Horowitz argues that forgoing a board is a massive legal risk for CEOs. A board's primary function is to provide a legal shield. Running material decisions, like equity grants, past the board protects the CEO from personal liability and lawsuits from shareholders. Without this process, founders are dangerously exposed.
Reed Hastings argues board members lack daily context to add value with advice. Their true function is to be an "insurance layer," with their most crucial responsibility being the decision to replace the CEO if needed. They must learn the business not to advise, but to be prepared for that moment.
A founder's real boss is their customer base. While keeping a board happy is important, some CEOs become so consumed with managing up that they lose sight of the product and customer needs, ultimately driving the company off a cliff despite running perfect board meetings.
A16z's foundational belief is that founders, not hired "professional CEOs," should lead their companies long-term. The firm is structured as a network of specialists to provide founders with the knowledge and connections they lack, enabling them to grow into the CEO role and succeed.
Lawyers are paid to minimize legal risk. A CEO's unique role is to balance that counsel against other crucial factors like customer trust, employee morale, and future opportunities. Ceding decision-making entirely to the legal team is a failure of leadership that can lead to catastrophic, albeit less immediately visible, losses.
A board member's role is to provide outside perspective to help a CEO think through a problem, not to make the decision. CEOs who ask 'what should we do?' risk abdicating responsibility to someone who lacks the deep operational context to make the right call. This can be destructive to a CEO's development.
A board member's role includes flagging strategic risks, including geopolitical exposure that could drastically limit future acquirers or prevent an IPO. Advising a CEO to relocate teams from a high-risk country is not operational meddling, but a core governance duty.

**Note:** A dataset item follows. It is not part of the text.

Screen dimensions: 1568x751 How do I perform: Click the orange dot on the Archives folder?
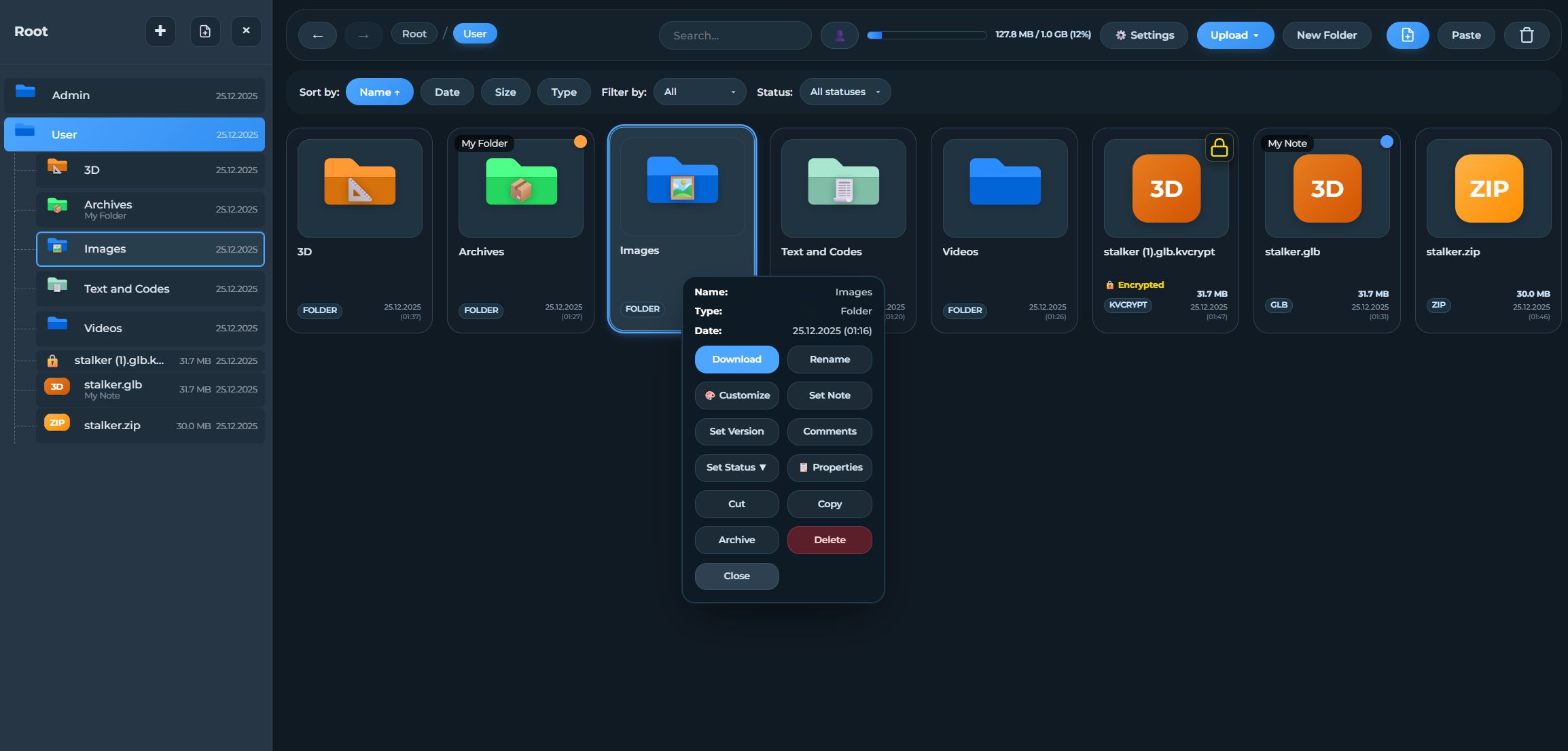tap(580, 141)
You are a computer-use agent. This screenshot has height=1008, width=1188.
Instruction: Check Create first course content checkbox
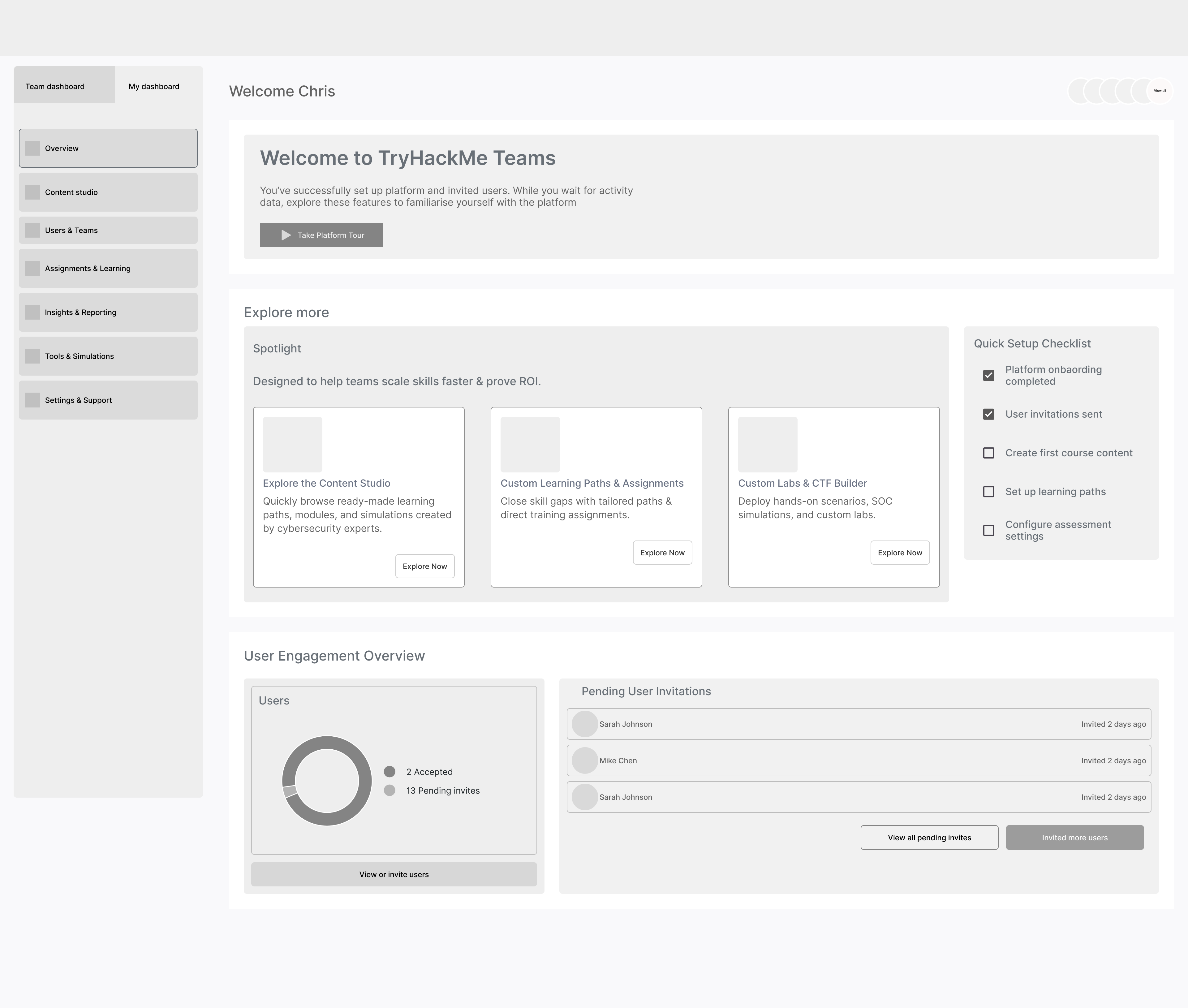click(x=988, y=453)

When fundraising, the most critical choice isn't the VC fund's brand but the specific partner who will join the board. Sophisticated founders vet the individual's strengths, weaknesses, and working style, as that person has a more direct impact on the company than the firm's logo on a term sheet.
When a founder faces a major acquisition offer, the pivotal question isn't just about valuation, but temperament. A board member should ask, "Are you built to be a public company CEO?" The intense stress and public scrutiny aren't for everyone. Pushing a founder who isn't an "IPO guy" to reject an offer can be a disastrous long-term decision.
Indiegogo co-founder Slava Rubin was replaced as CEO by the board due to a conflict over prioritizing aggressive growth versus unit economics. He argues that removing a founder too early can handicap a company's potential and cause it to miss larger market opportunities.
Founders remain long after hired executives depart, inheriting the outcomes of past choices. This long-term ownership is a powerful justification for founders to stay deeply involved in key decisions, trusting their unique context over an expert's resume.